After having some coffee, I feel I could be a bit clearer:

My thought process is that we can control the chunking scope by passing in a locator that constrains the chunking to its children. This has a couple of core benefits: it limits token usage by only passing in the relevant portion of the DOM, creates more determinism by allowing a human to limit the scope, and improves performance by reducing the amount of data processed at once.

Example: This would only chunk the children of the class .leftNav:

await page.act({
  action: "click 'funds' under the 'bulk edit' section",
  locator: ".leftNav",  
});

loop-automation avatar Mar 14 '25 15:03 loop-automation

This would also be really great for the extract API, if we can limit scope for where the extracts happen that'd be a great way to reduce tokens and also allow us to do things like:

  • observe where hover menus might be
  • hover over the observed menu
  • extract data from just the menu

eta: I just saw that a selector is supported for when useTextExtract is true, would be nice to have support for that when it is false for cases that need more than the text

CaffeinatedCM avatar Mar 28 '25 16:03 CaffeinatedCM

Hey @CaffeinatedCM @loop-automation @JosXa , we added support for this natively across extract and observe on v3, check it out!

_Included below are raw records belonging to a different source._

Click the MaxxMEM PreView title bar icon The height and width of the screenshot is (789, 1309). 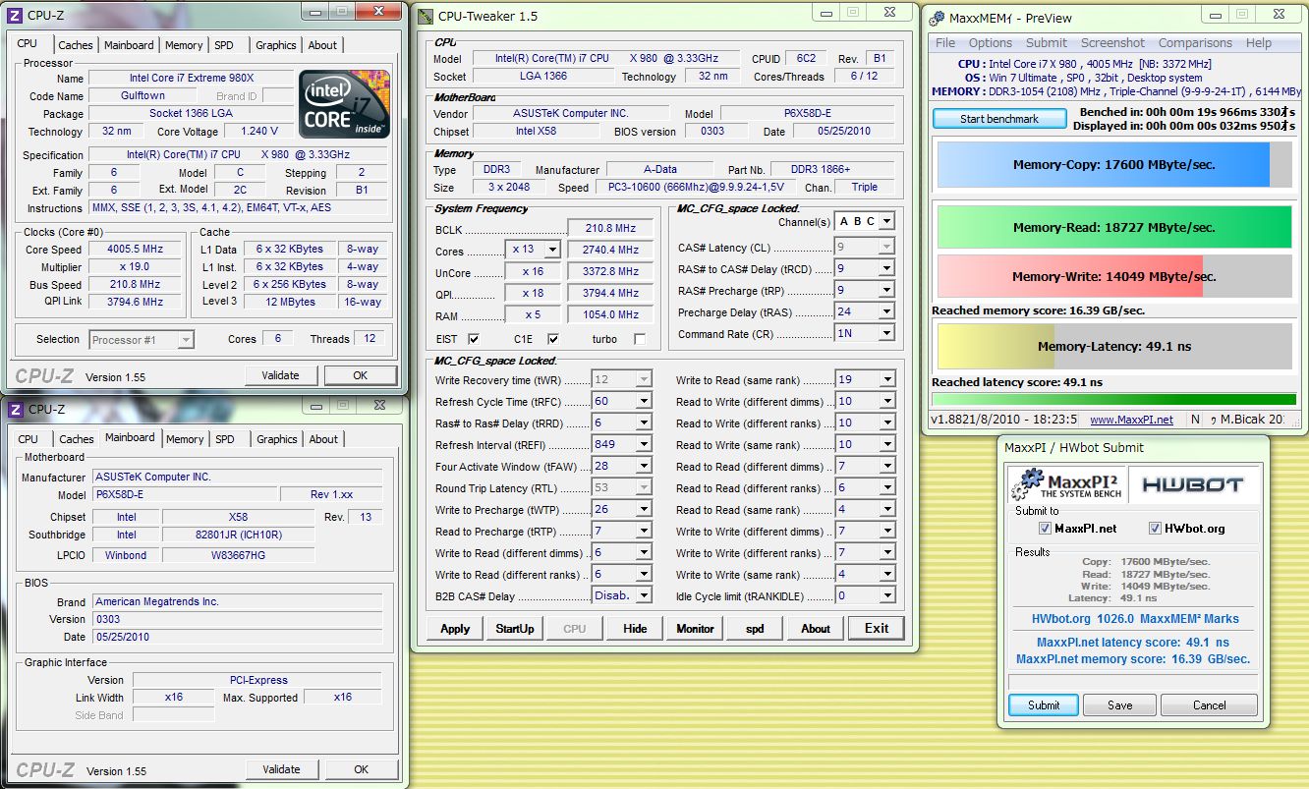coord(936,18)
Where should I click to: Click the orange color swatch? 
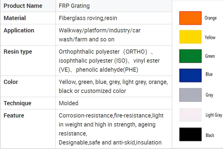190,18
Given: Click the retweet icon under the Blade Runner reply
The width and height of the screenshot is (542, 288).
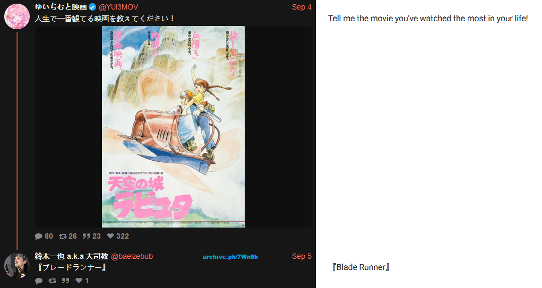Looking at the screenshot, I should 52,281.
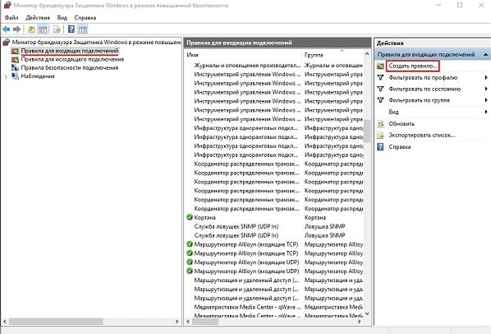Viewport: 491px width, 334px height.
Task: Click the Обновить refresh icon
Action: coord(381,124)
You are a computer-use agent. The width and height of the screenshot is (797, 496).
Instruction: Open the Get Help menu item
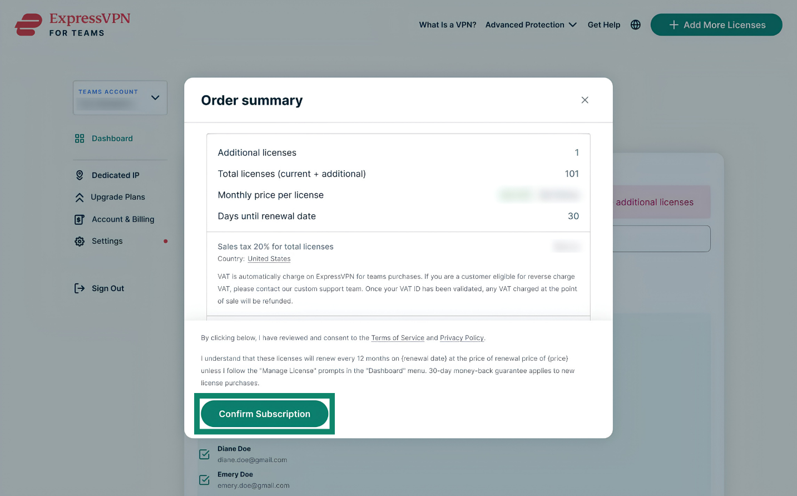click(x=604, y=25)
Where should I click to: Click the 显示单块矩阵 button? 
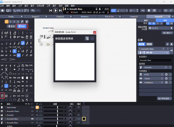coord(164,98)
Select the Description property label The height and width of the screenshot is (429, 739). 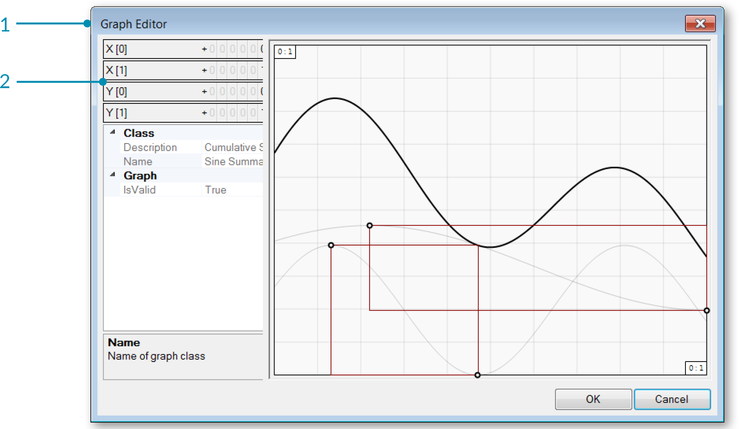click(150, 147)
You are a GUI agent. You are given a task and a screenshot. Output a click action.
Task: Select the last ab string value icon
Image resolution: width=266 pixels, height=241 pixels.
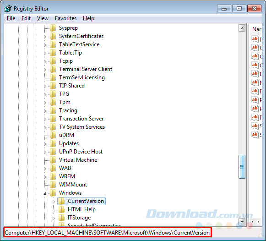pos(255,134)
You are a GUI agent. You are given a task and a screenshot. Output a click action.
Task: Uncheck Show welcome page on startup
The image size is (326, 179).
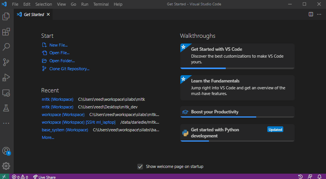140,166
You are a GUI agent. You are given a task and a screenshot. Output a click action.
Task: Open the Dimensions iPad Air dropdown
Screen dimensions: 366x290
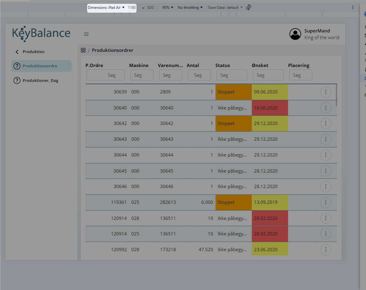tap(106, 8)

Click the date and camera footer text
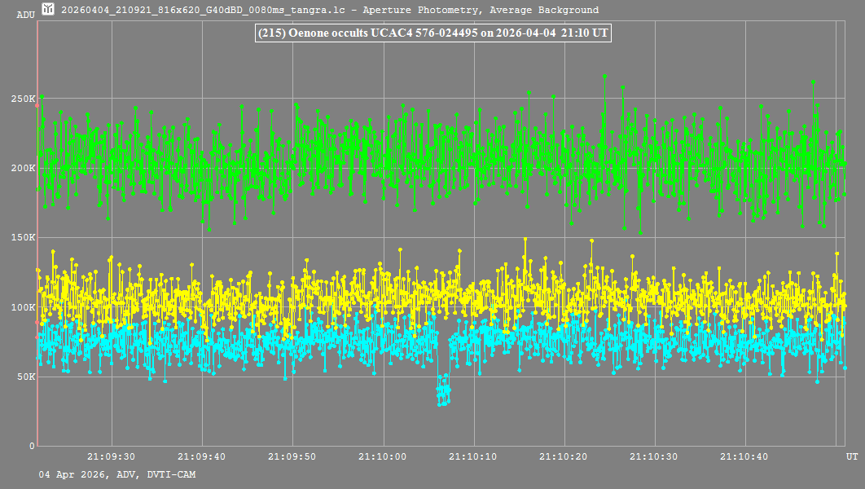(x=116, y=474)
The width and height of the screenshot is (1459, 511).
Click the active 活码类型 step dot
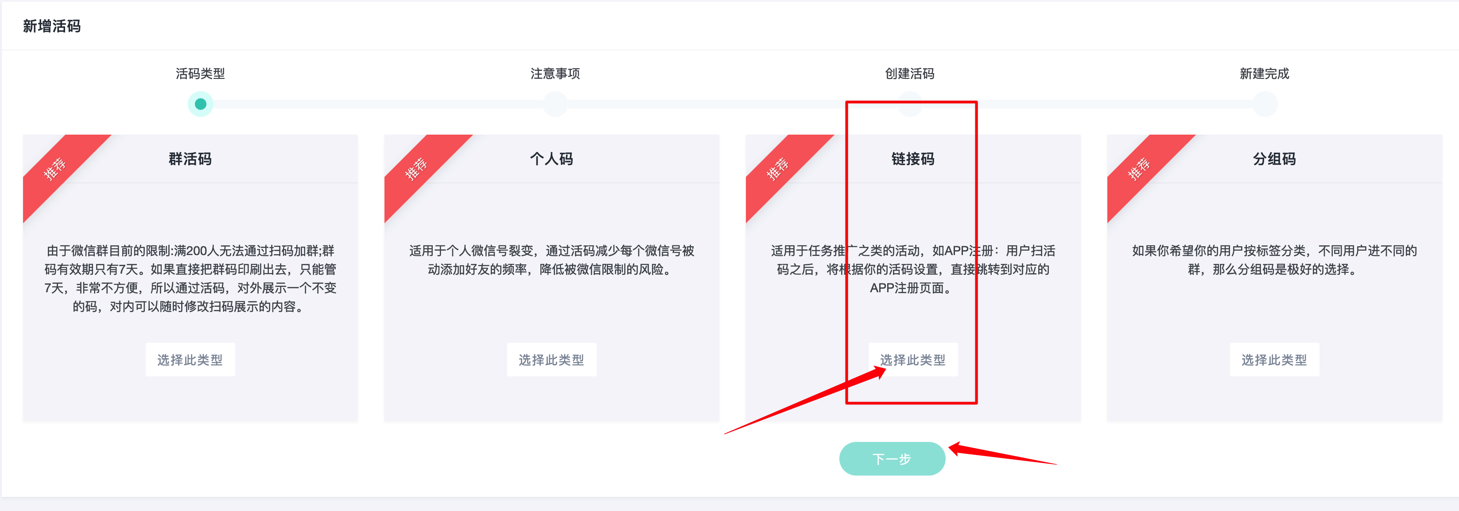tap(200, 104)
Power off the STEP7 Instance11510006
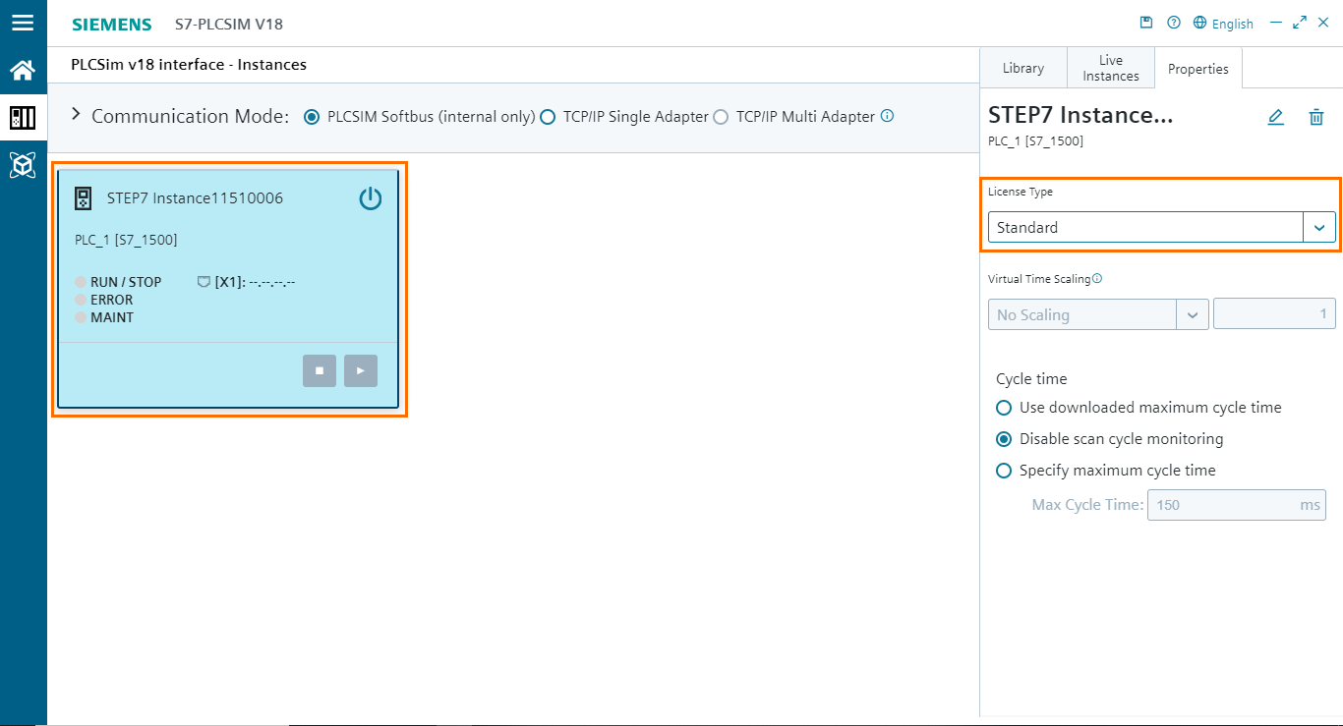 pyautogui.click(x=370, y=197)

const tableData = await stagehand.extract(
  "Extract the values of the third row",
  z.object({
    values: z.array(z.string())
  }),
  {
    // xPath or CSS selector
    selector: "xpath=/html/body/div/table/" 
  }
);

PS: to use in act feel free to pass directly the Action returned by observe into act for a fully deterministic action (no inference)

miguelg719 avatar Nov 03 '25 03:11 miguelg719